[Collected data entries]
☆ ☆ ☆
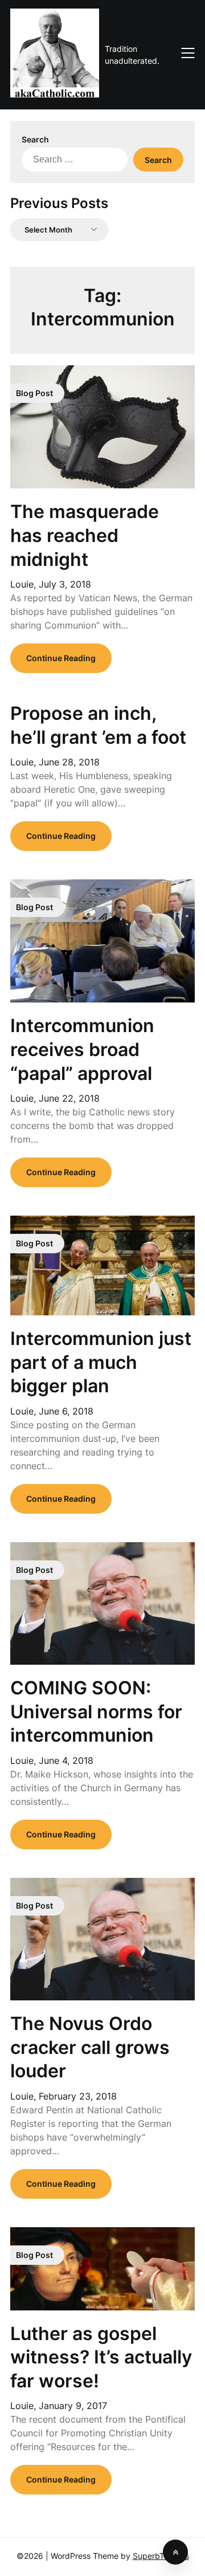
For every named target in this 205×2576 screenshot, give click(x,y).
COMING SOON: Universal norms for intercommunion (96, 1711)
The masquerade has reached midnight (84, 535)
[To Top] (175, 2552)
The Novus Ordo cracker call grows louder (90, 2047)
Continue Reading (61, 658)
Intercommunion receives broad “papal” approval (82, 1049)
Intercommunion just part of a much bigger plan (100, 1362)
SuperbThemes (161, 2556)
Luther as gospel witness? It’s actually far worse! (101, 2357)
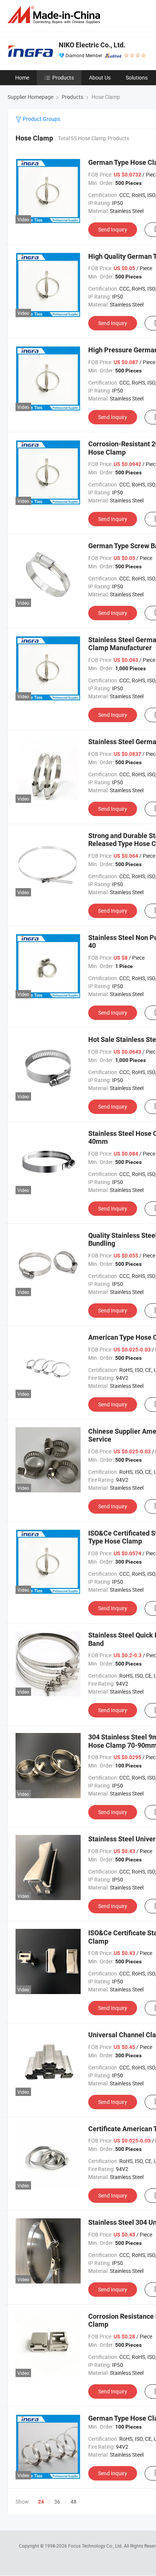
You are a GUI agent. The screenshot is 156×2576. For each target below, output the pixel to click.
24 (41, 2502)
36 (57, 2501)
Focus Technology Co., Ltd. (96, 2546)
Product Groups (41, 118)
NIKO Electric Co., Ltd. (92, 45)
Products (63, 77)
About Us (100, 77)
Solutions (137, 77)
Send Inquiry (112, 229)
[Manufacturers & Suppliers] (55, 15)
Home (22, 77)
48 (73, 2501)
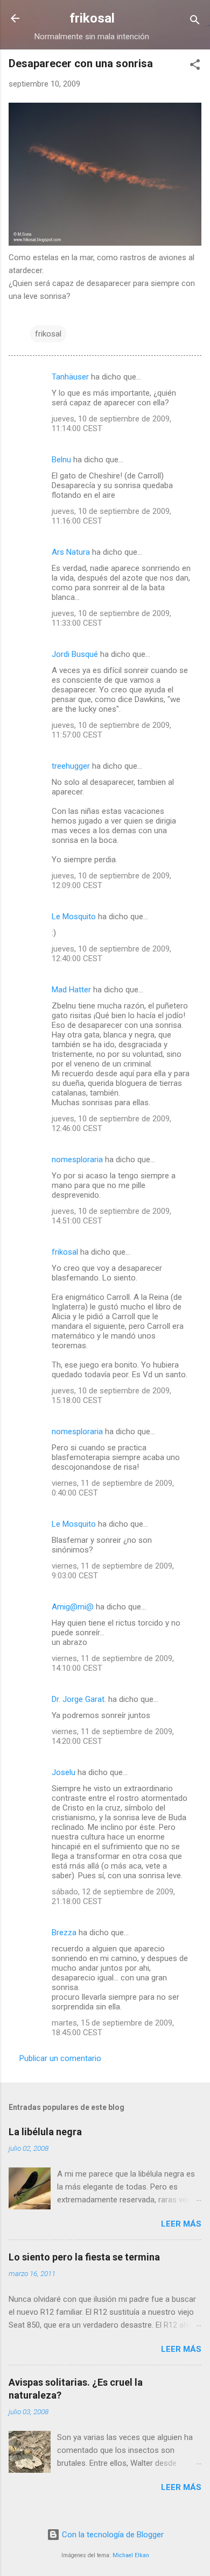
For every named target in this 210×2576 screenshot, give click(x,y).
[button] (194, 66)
☆ ☆ ☆
■ **Requirement**: Show all of the lines above in which "screenshot" is present.

■ **Answer area**:
For every named target in this 205×2576 screenshot, give click(x,y).
You are a GUI agent. The screenshot is 156×2576. For each target below, output the pixel to click.
For every named target in this 210×2576 screenshot, give click(x,y).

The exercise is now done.